La cara oculta del cerro del Santo

Al otro lado de la muralla de San Cristóbal aparece un escenario que no existe para la ciudad

Una de las vistas que se pueden contemplar desde el ‘pos-cerro’. Al fondo, restos de murallas sobre la Fuentecica.
Una de las vistas que se pueden contemplar desde el ‘pos-cerro’. Al fondo, restos de murallas sobre la Fuentecica. La Voz
Eduardo de Vicente
20:59 • 29 ene. 2022

El cerro de San Cristóbal goza de un abandono reconocido, de un desprestigio asumido por la ciudad que han aceptado los políticos y lo han incorporado a sus discursos cuando hablan de futuros proyectos. Esta aceptación de la miseria lo mantiene vivo, al contrario de lo que ocurre con el otro lado del cerro, el territorio que empieza detrás de las murallas,  que no cuenta para nadie como si se tratara de un escenario invisible.



El pos-cerro no está en los mapas del Ayuntamiento ni en la ruta de los senderistas de fin de semana. Es un espejismo, un hermoso espejismo que ofrece unas enormes posibilidades porque cuenta con terreno suficiente para andar y perderse sin irse demasiado lejos y porque disfruta de unas vistas que muestran una panorámica distinta de la ciudad.



El pos-cerro empieza donde acaba el cerro del ‘Santo’. Se accede a través de la puerta de piedra de la muralla, un hueco por el que da miedo penetrar ya que uno tiene la sensación de que una de las piedras que se sujetan del vacío te va a caer sobre la cabeza. La muralla en sí es una muestra inmejorable de lo poco que ha importado la historia en esta ciudad y el poco respeto que se le sigue teniendo. Es un muro milenario que se está cayendo a pedazos desde que hace más de medio siglo le dieron la última mano de mortero. 



Cruzar aquella puerta, o mejor dicho, aquel agujero, te conduce a otra dimensión, como si en dos segundos hubieras cambiado completamente de escenario. Por aquellos parajes no ha pasado el barrendero desde hace décadas, aunque la mano del hombre se palpa a cada instante: está en las pintadas que aparecen en la muralla y en los escombros del cerro.



A pesar del abandono la belleza siempre acaba imponiéndose y merece la pena adentrarse entre las rocas y encontrarse de frente con esa otra ciudad tan desconocida como hermosa.

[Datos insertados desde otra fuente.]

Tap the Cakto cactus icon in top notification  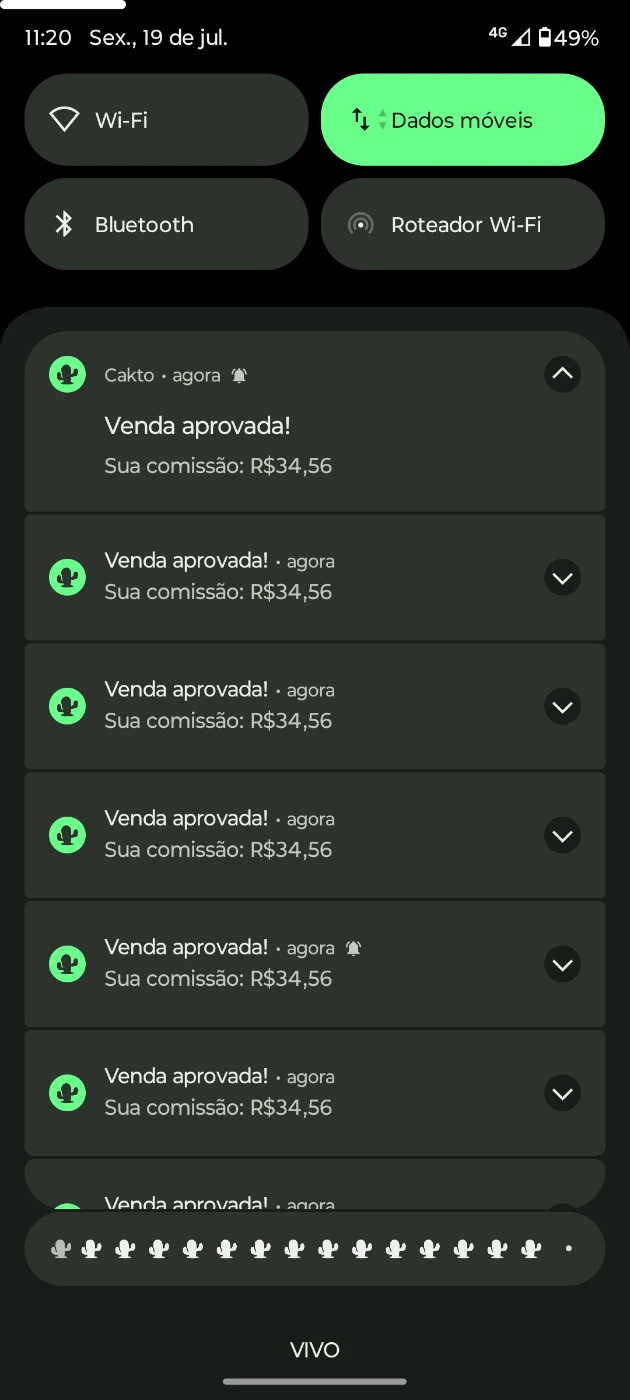tap(67, 375)

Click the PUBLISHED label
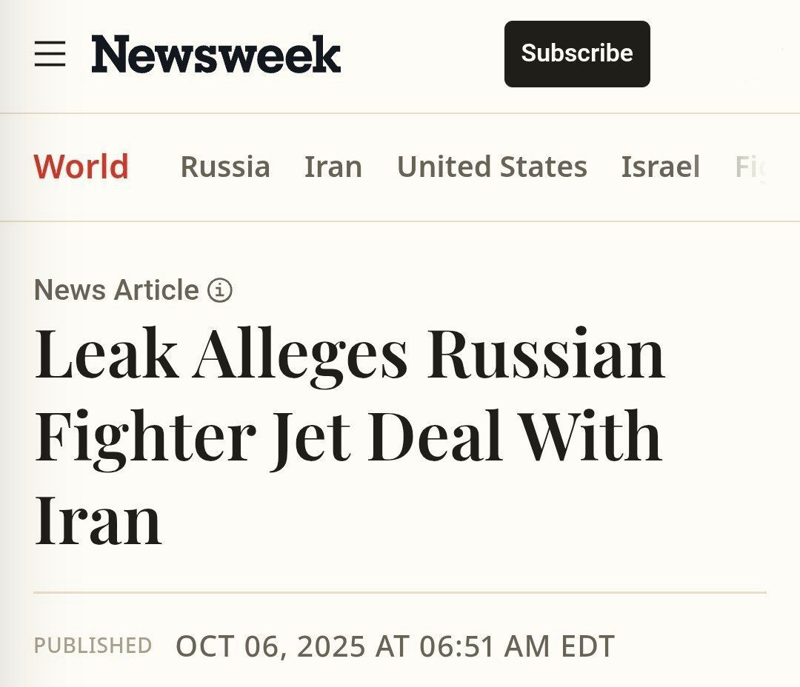coord(93,646)

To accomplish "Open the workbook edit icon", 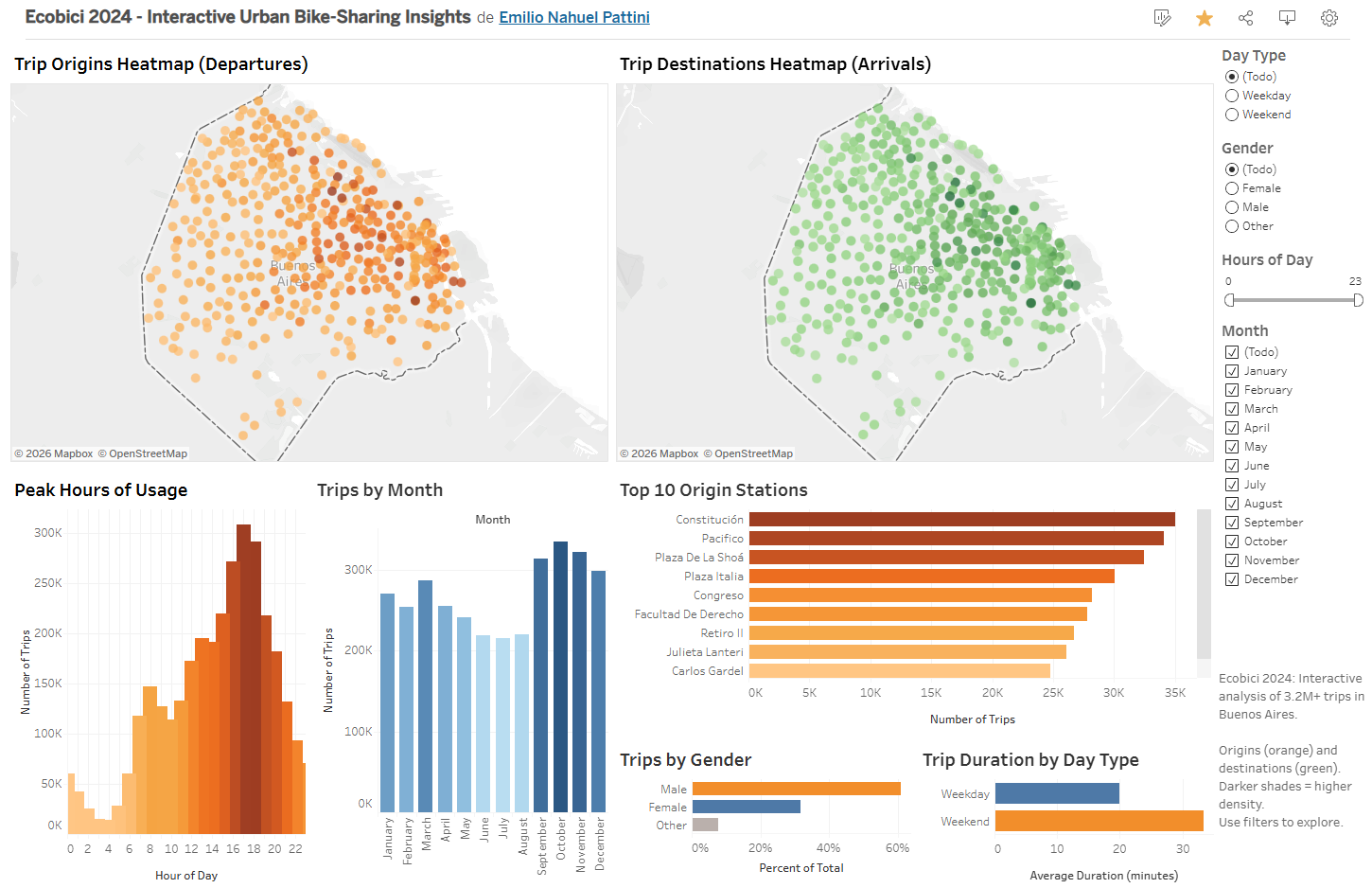I will click(1162, 17).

El pos-cerro tiene metros suficientes para convertirlo en un parque temático o para abrir rutas hacia el norte de la ciudad. Desde allí se descubren rincones que han ido quedando relegados a la más pura miseria, como los restos de un antiguo torreón y trozos de la muralla que a duras penas se mantienen en pie sobre el cerro que parte en dos el antiguo barrio de la Fuentecica. Hay montones de basura acumulados cerca del muro, que ponen de manifiesto la permisividad de la que gozan los vecinos en algunos arrabales por lo que nunca pasa la autoridad ni se impone el peso de las ordenanzas municipales.



El pos-cerro es un balcón privilegiado que mira a la parte más escondida de Almería. Aquellos caminos llevan hacia el lado de Poniente hasta el barrio de la Joya y el barranco del Caballar y hacia el norte a la Fuentecica, el Quemadero y el cerro de las Cruces. Desde allí se ven los perfiles de la Molineta y al fondo, entre las nubes, las estribaciones de Sierra Alhamilla y el Cabo de Gata, perdidas en el horizonte.



Mientras la ciudad se pregunta de qué forma se puede poner en valor el cerro de San Cristóbal y desde el Ayuntamiento se toman las primeras medidas para acercarlo al casco histórico, la cara oculta del cerro, el pos-cerro, sigue  perdido en tierra de nadie, convertido en un territorio invisible, en un páramo tan estéril como las viejas murallas que lo coronan.